◆ Set problem A ◆
List every line in the entries below that contains the string "coordinates", treating uppercase and lowercase letters as distinct.

◆ Text excerpt ◆
Start

This contention involves the validity of a sale of a stock of goods made by H.O. Wilson to Butts Bros. on the 13th day of February, 1893. The purchase price was $5700, of which $1700 was paid in cash or its equivalent at the time of the sale, and the rest was to be paid in a tract of land in Hardeman County, valued at $4000.
It is conceded that Butts Bros. knew that actions of debt were pending against Wilson by two of his creditors when the trade was made, to which actions, however, Wilson claimed to have valid defenses; and on this account the conveyance of the title to Wilson of the Hardeman County land was not to be delivered to him till after the determination of these *Page 273 suits, but was to be held by H.W. Kuteman, Esq., Wilson's lawyer, as a sort of indemnity for the plaintiffs in said suits, or Butts Bros., or both, the evidence on this point being somewhat conflicting.
The title to the land then stood in the name of D.A. Knox, to whom W.A. Butts, of said firm, had previously sold it, with other lands, on a credit, expressly reserving the vendor's lien, and who had agreed, in consequence of his inability to pay the purchase price, to reconvey the same to W.A. Butts. Butts Bros., therefore, on said 13th day of February, 1893, at the time of the sale, made to Wilson a bond for title, obligating themselves to have the title conveyed to him within sixty days, which bond was delivered to Kuteman in pursuance of said understanding, as was also the deed from Knox to Wilson, about the 20th of March thereafter, it having been executed on the 16th day of March.
It turned out that Wilson not only owed the plaintiffs in said suits, but various other creditors, including White, Branch McConklin, who caused a part of the goods in question to be seized under a writ of attachment, for the conversion of which Butts Bros. recovered in this action the market value thereof, with interest.
The defense alleged was to the effect, (1) that Wilson had made the sale to Butts Bros. with intent to defraud his creditors, which was clearly established by the evidence; (2) that Butts Bros. bought with notice, if not actual knowledge, of this fraudulent intent, which was a controverted issue; and (3) that Butts Bros. were not purchasers for value to the extent of $4000 allowed for the land, which the undisputed evidence clearly establishes.

End

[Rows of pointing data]
Start

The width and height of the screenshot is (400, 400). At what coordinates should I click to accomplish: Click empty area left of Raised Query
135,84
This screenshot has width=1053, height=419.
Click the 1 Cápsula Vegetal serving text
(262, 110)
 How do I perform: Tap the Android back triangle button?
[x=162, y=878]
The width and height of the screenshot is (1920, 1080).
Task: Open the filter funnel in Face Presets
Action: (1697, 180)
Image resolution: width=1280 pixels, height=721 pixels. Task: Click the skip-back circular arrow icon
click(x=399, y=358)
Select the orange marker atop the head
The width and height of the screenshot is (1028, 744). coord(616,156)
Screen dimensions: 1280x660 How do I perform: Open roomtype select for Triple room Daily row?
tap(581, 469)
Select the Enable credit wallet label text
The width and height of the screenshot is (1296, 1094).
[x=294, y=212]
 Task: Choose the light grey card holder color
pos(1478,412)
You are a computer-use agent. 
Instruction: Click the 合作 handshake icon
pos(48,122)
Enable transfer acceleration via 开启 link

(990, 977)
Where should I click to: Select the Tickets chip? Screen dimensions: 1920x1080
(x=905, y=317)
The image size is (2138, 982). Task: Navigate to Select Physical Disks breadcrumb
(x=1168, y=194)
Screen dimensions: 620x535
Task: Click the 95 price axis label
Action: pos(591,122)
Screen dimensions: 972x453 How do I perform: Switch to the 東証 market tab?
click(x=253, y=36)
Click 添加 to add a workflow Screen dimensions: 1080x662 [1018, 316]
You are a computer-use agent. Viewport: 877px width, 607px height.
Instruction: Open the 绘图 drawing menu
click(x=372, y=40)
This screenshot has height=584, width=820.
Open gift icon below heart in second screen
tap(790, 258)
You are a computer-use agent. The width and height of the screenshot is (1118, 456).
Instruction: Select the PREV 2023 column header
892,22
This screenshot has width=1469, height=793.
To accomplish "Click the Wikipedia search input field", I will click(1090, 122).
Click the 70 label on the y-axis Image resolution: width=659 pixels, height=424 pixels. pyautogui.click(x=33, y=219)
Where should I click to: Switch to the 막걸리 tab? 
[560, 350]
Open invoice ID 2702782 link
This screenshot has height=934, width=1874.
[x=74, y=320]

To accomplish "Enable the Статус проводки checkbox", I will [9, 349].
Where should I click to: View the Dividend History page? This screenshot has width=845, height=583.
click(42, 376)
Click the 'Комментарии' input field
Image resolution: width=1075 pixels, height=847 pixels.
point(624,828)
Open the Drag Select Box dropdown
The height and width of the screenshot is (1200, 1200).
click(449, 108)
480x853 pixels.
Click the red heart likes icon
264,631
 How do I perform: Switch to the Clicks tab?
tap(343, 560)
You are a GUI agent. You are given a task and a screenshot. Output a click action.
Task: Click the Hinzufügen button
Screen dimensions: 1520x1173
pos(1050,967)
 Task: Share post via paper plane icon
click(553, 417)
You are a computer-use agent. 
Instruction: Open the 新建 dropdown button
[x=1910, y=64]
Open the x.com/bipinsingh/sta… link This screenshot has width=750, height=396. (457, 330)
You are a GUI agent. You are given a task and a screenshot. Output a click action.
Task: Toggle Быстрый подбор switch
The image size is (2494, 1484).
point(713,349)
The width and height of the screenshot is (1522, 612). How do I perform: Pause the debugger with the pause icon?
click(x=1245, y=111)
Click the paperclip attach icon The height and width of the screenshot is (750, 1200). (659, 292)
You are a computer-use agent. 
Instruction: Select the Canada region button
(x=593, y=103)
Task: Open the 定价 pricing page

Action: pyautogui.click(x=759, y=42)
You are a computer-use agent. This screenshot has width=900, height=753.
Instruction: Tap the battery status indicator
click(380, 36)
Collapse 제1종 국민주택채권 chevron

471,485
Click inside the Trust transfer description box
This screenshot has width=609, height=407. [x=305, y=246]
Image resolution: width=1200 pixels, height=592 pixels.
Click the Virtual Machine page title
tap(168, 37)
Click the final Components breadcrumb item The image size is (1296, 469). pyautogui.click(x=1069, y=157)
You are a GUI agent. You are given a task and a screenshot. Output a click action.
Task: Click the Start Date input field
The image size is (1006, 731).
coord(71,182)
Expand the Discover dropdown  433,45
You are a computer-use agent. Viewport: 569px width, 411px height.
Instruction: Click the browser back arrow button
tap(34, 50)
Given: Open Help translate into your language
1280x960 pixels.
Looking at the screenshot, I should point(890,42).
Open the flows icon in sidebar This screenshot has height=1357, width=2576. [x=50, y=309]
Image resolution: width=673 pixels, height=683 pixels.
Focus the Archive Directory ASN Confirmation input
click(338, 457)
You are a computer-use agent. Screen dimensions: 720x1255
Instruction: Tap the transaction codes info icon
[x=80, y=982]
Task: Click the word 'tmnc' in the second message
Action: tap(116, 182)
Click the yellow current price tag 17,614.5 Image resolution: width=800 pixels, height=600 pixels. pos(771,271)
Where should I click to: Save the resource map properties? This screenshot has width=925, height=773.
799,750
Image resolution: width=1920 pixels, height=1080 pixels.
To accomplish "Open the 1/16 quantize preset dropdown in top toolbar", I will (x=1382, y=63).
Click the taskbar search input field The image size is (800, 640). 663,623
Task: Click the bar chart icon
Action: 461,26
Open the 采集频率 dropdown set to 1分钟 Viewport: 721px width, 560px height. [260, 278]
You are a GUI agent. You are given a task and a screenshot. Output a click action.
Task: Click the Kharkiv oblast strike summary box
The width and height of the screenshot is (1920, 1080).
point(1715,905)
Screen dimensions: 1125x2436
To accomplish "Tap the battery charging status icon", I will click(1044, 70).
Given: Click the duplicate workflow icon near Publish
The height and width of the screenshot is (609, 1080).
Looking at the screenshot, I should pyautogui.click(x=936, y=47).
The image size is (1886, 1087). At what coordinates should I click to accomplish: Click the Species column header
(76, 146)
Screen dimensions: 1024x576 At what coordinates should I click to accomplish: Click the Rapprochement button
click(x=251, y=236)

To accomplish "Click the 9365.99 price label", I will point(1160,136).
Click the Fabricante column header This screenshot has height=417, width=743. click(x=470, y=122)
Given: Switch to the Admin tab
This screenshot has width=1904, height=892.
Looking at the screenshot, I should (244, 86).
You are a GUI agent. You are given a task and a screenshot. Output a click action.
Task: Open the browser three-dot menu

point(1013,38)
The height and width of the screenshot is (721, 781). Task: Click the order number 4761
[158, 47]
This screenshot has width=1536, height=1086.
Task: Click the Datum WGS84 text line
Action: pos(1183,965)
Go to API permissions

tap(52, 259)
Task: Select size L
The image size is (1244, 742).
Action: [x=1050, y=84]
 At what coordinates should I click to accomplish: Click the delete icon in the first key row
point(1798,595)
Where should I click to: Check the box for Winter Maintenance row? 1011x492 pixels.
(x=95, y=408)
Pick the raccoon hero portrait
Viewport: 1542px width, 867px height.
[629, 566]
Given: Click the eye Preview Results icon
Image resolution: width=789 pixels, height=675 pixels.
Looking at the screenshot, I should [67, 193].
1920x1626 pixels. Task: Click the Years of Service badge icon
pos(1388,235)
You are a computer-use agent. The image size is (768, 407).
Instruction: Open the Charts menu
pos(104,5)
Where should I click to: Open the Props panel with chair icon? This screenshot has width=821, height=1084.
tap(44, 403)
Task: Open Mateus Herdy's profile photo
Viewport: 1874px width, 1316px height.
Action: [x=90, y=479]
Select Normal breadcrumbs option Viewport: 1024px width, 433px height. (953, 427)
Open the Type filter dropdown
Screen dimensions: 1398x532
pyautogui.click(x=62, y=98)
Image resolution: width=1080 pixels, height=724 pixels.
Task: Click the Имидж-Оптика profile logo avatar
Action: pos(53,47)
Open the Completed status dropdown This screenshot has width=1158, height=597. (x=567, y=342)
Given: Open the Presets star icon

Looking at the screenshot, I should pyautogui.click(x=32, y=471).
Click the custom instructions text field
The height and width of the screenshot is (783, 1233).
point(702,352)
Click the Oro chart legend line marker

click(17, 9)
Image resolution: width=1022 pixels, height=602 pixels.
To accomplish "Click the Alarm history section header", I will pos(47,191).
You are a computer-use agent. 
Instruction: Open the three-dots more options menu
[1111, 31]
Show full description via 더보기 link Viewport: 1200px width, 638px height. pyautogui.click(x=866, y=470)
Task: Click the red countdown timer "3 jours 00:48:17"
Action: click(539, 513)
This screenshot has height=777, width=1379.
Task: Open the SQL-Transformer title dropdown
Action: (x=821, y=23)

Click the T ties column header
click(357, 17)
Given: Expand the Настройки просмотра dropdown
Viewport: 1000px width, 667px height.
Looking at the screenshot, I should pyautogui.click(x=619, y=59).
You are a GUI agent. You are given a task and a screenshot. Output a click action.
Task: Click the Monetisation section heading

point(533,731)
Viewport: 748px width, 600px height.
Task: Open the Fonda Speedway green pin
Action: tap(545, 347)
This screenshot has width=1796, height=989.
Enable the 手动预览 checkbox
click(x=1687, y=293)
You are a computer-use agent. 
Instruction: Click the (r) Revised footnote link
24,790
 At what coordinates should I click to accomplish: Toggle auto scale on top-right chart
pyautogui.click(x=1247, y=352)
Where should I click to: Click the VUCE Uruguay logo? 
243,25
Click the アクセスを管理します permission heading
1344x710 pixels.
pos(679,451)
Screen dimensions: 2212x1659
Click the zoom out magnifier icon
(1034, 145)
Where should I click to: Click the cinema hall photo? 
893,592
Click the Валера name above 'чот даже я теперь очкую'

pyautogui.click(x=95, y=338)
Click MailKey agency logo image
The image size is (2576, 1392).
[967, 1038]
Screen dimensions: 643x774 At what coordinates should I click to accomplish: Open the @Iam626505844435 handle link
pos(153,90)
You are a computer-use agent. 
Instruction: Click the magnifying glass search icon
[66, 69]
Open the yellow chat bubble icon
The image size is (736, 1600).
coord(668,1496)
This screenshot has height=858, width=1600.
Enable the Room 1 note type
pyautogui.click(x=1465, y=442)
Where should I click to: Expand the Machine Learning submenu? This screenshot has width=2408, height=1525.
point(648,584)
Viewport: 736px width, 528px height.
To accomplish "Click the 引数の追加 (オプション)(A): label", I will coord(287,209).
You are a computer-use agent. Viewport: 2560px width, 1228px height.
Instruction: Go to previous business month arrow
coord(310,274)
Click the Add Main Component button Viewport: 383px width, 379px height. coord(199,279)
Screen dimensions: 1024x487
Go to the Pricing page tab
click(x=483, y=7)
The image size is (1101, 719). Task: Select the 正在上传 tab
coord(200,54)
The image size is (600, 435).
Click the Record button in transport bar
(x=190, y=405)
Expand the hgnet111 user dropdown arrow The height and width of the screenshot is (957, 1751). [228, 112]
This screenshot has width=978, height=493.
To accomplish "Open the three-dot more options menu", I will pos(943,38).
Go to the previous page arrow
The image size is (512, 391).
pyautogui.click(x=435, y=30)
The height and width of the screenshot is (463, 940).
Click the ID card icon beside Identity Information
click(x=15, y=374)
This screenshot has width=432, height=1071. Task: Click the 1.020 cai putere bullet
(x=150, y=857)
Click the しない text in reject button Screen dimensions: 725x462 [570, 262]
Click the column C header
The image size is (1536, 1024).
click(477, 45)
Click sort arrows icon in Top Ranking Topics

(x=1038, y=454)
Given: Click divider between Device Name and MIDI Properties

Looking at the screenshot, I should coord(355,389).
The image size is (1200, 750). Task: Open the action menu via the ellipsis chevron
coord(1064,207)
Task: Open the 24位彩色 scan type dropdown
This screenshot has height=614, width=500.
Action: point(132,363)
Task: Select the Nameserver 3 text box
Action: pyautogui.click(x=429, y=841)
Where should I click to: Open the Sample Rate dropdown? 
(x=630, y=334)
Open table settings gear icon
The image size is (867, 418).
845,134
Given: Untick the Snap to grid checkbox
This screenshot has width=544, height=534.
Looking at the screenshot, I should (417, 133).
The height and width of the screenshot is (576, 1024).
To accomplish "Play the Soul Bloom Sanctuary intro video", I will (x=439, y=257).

End

◆ Set problem B ◆
Copy the full passage above on the sale of H.O. Wilson's stock of goods to Butts Bros., reproducing it word for word.

◆ Expected answer A ◆
The width and height of the screenshot is (400, 400). At what coordinates should I click to accomplish: Click empty area left of Raised Query
The image size is (1886, 1087). At what coordinates should I click to accomplish: Click the Species column header
Screen dimensions: 1024x576 At what coordinates should I click to accomplish: Click the Rapprochement button
 At what coordinates should I click to accomplish: Click the delete icon in the first key row
 At what coordinates should I click to accomplish: Toggle auto scale on top-right chart
Screen dimensions: 643x774 At what coordinates should I click to accomplish: Open the @Iam626505844435 handle link

◆ Expected answer B ◆
This contention involves the validity of a sale of a stock of goods made by H.O. Wilson to Butts Bros. on the 13th day of February, 1893. The purchase price was $5700, of which $1700 was paid in cash or its equivalent at the time of the sale, and the rest was to be paid in a tract of land in Hardeman County, valued at $4000.
It is conceded that Butts Bros. knew that actions of debt were pending against Wilson by two of his creditors when the trade was made, to which actions, however, Wilson claimed to have valid defenses; and on this account the conveyance of the title to Wilson of the Hardeman County land was not to be delivered to him till after the determination of these *Page 273 suits, but was to be held by H.W. Kuteman, Esq., Wilson's lawyer, as a sort of indemnity for the plaintiffs in said suits, or Butts Bros., or both, the evidence on this point being somewhat conflicting.
The title to the land then stood in the name of D.A. Knox, to whom W.A. Butts, of said firm, had previously sold it, with other lands, on a credit, expressly reserving the vendor's lien, and who had agreed, in consequence of his inability to pay the purchase price, to reconvey the same to W.A. Butts. Butts Bros., therefore, on said 13th day of February, 1893, at the time of the sale, made to Wilson a bond for title, obligating themselves to have the title conveyed to him within sixty days, which bond was delivered to Kuteman in pursuance of said understanding, as was also the deed from Knox to Wilson, about the 20th of March thereafter, it having been executed on the 16th day of March.
It turned out that Wilson not only owed the plaintiffs in said suits, but various other creditors, including White, Branch McConklin, who caused a part of the goods in question to be seized under a writ of attachment, for the conversion of which Butts Bros. recovered in this action the market value thereof, with interest.
The defense alleged was to the effect, (1) that Wilson had made the sale to Butts Bros. with intent to defraud his creditors, which was clearly established by the evidence; (2) that Butts Bros. bought with notice, if not actual knowledge, of this fraudulent intent, which was a controverted issue; and (3) that Butts Bros. were not purchasers for value to the extent of $4000 allowed for the land, which the undisputed evidence clearly establishes.